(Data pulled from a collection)
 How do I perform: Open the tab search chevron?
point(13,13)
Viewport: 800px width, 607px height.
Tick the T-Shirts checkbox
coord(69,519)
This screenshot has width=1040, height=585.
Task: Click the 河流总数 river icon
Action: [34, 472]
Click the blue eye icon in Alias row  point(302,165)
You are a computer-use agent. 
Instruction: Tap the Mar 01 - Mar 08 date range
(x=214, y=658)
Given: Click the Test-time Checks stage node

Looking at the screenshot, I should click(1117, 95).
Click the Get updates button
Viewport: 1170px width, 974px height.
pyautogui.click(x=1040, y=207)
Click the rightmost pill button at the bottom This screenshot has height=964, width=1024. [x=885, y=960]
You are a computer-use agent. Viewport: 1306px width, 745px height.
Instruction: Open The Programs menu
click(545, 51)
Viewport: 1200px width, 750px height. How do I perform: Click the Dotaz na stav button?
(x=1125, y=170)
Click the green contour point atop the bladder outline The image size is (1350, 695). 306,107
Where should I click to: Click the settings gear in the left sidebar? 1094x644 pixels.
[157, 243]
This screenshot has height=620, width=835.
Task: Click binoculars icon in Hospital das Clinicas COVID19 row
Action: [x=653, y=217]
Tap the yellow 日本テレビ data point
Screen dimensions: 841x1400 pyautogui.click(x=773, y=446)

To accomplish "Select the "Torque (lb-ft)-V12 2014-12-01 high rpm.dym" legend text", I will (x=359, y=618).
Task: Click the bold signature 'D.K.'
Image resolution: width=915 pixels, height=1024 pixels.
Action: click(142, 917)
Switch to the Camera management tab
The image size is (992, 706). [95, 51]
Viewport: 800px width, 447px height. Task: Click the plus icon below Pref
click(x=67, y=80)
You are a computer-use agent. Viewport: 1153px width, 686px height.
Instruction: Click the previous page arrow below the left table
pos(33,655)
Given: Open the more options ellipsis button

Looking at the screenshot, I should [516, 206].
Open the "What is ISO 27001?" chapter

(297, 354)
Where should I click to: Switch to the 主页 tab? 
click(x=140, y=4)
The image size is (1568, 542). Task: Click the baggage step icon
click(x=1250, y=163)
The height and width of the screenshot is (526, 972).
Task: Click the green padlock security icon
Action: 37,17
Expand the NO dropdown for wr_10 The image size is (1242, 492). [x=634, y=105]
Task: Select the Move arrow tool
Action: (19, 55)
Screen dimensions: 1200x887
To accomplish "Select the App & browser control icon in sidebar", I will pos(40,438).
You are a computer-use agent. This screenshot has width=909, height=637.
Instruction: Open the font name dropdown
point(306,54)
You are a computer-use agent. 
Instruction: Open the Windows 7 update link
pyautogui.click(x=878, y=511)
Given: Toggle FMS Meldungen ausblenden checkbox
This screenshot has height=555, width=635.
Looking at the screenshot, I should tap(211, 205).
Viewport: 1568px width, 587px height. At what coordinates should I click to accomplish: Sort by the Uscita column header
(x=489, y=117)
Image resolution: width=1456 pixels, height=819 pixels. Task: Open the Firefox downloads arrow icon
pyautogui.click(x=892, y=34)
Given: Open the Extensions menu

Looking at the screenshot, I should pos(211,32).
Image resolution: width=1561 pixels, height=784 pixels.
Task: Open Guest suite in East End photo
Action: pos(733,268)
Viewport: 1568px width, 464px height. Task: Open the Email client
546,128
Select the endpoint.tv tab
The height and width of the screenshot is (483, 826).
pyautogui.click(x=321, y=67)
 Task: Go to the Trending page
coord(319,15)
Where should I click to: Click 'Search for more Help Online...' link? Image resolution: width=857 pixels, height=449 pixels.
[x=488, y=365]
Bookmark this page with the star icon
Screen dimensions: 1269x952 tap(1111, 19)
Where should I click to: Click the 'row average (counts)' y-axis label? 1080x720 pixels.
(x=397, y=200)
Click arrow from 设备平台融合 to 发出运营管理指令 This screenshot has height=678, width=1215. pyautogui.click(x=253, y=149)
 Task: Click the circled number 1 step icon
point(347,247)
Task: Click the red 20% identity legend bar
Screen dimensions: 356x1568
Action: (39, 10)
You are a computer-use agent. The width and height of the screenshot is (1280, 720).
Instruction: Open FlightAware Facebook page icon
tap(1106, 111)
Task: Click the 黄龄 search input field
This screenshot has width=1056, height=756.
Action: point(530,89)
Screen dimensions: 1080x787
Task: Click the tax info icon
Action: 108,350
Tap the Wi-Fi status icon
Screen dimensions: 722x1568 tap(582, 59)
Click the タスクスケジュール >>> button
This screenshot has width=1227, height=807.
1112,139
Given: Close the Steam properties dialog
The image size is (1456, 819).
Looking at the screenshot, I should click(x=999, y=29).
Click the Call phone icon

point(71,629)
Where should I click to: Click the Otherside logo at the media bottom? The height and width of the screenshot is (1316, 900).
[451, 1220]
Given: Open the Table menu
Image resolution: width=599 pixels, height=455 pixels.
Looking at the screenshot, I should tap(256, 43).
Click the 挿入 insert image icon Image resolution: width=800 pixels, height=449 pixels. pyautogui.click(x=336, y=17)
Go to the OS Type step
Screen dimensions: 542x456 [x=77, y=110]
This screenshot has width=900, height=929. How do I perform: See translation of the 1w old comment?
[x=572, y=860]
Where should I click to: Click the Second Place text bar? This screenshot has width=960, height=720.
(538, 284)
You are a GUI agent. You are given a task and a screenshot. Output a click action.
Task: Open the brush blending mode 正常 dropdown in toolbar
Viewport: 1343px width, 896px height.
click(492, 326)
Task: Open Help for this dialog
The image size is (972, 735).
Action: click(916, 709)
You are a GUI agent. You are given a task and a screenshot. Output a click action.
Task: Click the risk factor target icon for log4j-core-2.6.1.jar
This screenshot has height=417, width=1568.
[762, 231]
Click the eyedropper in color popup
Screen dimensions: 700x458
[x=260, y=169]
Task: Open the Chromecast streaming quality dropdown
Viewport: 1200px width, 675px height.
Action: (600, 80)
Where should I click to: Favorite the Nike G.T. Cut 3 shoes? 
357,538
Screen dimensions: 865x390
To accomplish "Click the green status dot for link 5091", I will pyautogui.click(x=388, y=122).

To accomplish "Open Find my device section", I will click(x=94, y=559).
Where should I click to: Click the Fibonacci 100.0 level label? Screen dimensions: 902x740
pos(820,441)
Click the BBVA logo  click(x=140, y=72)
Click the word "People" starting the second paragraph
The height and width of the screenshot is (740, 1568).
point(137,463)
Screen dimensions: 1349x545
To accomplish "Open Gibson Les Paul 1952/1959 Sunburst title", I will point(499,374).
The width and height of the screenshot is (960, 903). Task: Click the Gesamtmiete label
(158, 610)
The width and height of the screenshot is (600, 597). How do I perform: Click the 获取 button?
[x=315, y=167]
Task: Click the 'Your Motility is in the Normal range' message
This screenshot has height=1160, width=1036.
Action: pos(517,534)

## EXERCISE DETAILS
Gather every line of the items above that contains the string "checkbox", matching case exactly.

## RESPONSE FOR THIS EXERCISE
Tick the T-Shirts checkbox
Given: Toggle FMS Meldungen ausblenden checkbox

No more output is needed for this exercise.